OnlyFans was for porn. Do what you want, charge what you want, we do not screen content, drive everybody to our site, this is your home. OnlyFans was ruled by amateurs, gave nothing away for free, and was all about hooking customers into subscriptions, paying a low monthly fee hopefully forever. And, it was about fans. People had their favorite porn stars that they’d discovered elsewhere over the years, and they were all driven to OnlyFans, a hassle-free environment, by the purveyors.

And now non-porn people have grasped the wisdom of OnlyFans and are embracing it to make bucks.

Cardi B. You’ve got to give the rappers credit. While the old farts sit around and complain, it’s the youngsters who embrace the new tools and test the limits and broaden their reach and fatten their wallets. You pay Cardi B $4.99 a month on OnlyFans. And you’ve got to subscribe to see the content. It’s incumbent on Cardi B to satiate her acolytes, but these fans also know they’re part of a limited club, not everybody is a member, and this makes them feel good, like an insider, in a world where everybody is alienated yet looking for collegiality.

Now, Bella Thorne has made $2 million in a week on OnlyFans.

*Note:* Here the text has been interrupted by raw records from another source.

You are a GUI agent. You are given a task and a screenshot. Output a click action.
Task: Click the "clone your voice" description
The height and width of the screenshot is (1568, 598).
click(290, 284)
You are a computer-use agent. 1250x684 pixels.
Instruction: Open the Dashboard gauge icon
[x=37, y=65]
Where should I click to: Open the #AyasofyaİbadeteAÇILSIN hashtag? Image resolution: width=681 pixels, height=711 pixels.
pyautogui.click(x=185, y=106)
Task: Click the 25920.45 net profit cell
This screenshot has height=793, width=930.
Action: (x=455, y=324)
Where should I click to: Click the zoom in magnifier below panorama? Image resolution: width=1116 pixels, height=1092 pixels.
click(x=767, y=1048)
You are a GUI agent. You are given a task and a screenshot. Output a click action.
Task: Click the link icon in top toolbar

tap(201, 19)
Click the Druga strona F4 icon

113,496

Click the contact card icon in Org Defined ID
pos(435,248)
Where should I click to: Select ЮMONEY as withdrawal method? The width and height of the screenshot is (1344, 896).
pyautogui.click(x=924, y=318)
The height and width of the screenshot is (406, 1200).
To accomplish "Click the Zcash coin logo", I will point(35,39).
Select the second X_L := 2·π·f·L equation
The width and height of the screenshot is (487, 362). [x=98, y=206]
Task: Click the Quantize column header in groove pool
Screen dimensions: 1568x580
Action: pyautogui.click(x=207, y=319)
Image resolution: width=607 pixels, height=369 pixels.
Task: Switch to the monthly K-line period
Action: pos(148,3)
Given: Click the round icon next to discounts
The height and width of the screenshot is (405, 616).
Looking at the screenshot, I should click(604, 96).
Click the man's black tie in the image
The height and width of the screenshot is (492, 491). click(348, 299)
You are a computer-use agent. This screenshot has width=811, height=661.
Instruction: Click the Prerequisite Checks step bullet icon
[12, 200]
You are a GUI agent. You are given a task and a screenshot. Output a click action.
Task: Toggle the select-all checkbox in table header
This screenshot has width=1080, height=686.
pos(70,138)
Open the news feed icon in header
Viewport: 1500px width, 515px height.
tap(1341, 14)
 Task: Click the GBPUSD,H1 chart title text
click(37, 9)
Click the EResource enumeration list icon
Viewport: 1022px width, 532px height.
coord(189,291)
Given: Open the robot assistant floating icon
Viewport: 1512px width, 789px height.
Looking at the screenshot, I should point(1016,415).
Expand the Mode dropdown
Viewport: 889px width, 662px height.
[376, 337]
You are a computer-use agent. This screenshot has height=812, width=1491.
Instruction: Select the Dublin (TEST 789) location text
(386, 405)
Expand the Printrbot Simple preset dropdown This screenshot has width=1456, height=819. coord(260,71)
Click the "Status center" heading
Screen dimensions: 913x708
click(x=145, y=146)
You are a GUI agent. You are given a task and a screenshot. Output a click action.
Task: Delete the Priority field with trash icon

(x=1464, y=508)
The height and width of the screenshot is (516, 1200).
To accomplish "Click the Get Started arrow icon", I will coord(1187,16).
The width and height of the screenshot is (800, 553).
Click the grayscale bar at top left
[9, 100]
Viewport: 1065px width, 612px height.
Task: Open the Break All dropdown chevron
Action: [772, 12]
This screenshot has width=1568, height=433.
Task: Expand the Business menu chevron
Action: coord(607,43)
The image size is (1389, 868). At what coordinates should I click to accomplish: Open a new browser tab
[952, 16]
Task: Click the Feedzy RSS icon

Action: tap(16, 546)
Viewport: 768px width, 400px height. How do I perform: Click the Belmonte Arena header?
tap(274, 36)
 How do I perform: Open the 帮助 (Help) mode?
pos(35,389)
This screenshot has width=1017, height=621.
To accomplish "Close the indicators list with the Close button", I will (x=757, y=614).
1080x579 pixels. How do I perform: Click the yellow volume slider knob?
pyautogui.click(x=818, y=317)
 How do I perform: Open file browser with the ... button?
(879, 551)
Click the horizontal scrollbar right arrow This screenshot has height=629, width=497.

Do you have a fan base? Then OnlyFans is a giant opportunity, assuming you broaden your horizons. Come on, for $4.99 you show video of recording, of your home life, you answer questions, it’s up to you, how do you intrigue your audience? Or, ironically, if you’re a smaller act charge even more. And people want to give it to you! That’s part of being a fan, keeping the act alive. This is not tip jars, a flawed concept. And this is not music only. This is your own little playpen. It’s al about creativity. And the only middleman is OnlyFans itself, which is really just a layout and payment system. It’s up to you. You’re either successful or not based on your work.

And it was never solely about the music. There was merch. There were fan clubs. It’s just that now it’s easier to distribute that stuff and make bank.

In other words, if you’re complaining about streaming income, you’ve got to embrace new ways of making money.

Once again, this is not about Kickstarter and Patreon and levels of membership and tchotchkes. There’s no product shipped, everybody is in it together, the superfans with the casual fans. The goal is to get everybody to continue to pay.

And since it’s all behind a paywall, you’ll get little ink. But most ink today is worthless anyway. PR people get stories in newspapers that are ignored and forgotten within twenty four hours, if not instantly. Today it’s all about word of mouth. And you want to belong.

So, this is an opportunity for all acts. It’s not a pool of money that’s broken down on streams. Your fans subscribe, you get the money, minus administrative fees, which are far from gigantic.

Think about it.

P.S. Of course some of this OnlyFans content leaks to the general web. But content creators police this. And finding it is oftentimes a chore. This is how Spotify got people to pay when file-trading was free, it was convenient! Some people will never pay, but you’d be surprised how many people will pay if it’s easy and not too expensive relative to desirability.